Con este criterio, la Profeco mantiene y fortalece sus atribuciones para supervisar que los planteles privados cumplan con las obligaciones previstas en la legislación de protección al consumidor.
Transparencia en costos y contratos
La institución puede verificar que las escuelas informen de manera clara y oportuna aspectos como:
- Colegiaturas, cuotas y tarifas.
- Condiciones del servicio educativo.
- Políticas de cancelación.
- Términos establecidos en los contratos.
- Requisitos administrativos y académicos.
Asimismo, vigila que no existan prácticas que condicionen la prestación del servicio educativo o que impliquen cobros no contemplados originalmente.
En años recientes, la Procuraduría ha intervenido en procesos de conciliación relacionados con cobros adicionales, requisitos extraordinarios para obtener la titulación o servicios no previstos en los contratos firmados por los usuarios.
Convenio entre Profeco y SEP refuerza la supervisión
El fortalecimiento de las facultades de la Profeco también se complementa con el convenio de colaboración firmado el año pasado con la Secretaría de Educación Pública (SEP).
Mediante este mecanismo, ambas instituciones pueden compartir información cuando durante una verificación se detecten posibles incumplimientos administrativos o regulatorios por parte de escuelas particulares, lo que permite una coordinación más estrecha entre la autoridad de consumo y la autoridad educativa.
Este esquema busca mejorar las labores de inspección y garantizar que los planteles privados cumplan tanto con la normativa educativa como con las disposiciones de protección al consumidor.
¿Qué recomienda la Profeco antes de inscribir a un alumno?
Ante el próximo ciclo escolar, la Procuraduría recomienda a madres, padres y tutores revisar cuidadosamente las condiciones del servicio antes de formalizar la inscripción.
Entre las principales recomendaciones destacan:
- Comparar distintas opciones educativas.
- Solicitar por escrito los costos totales del servicio.
- Revisar detalladamente el contrato antes de firmarlo.
- Confirmar las políticas de cancelación y reembolsos.
- Verificar que no existan cobros o requisitos distintos a los establecidos en el contrato.
- Aclarar todas las dudas sobre la oferta educativa antes de realizar cualquier pago.

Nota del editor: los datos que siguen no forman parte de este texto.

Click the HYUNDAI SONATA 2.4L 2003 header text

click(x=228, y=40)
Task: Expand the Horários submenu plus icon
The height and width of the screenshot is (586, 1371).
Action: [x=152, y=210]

Un precedente que brinda mayor certeza jurídica
La resolución de la SCJN fortalece el marco de protección para quienes contratan servicios educativos privados, al reconocer expresamente que las controversias derivadas del pago de colegiaturas forman parte de una relación de consumo.
Además de otorgar certeza jurídica a la actuación de la Profeco, el criterio reduce la posibilidad de que las escuelas particulares cuestionen la competencia de la autoridad durante procedimientos de conciliación o sanción, consolidando un mecanismo adicional para la defensa de los derechos de estudiantes y familias.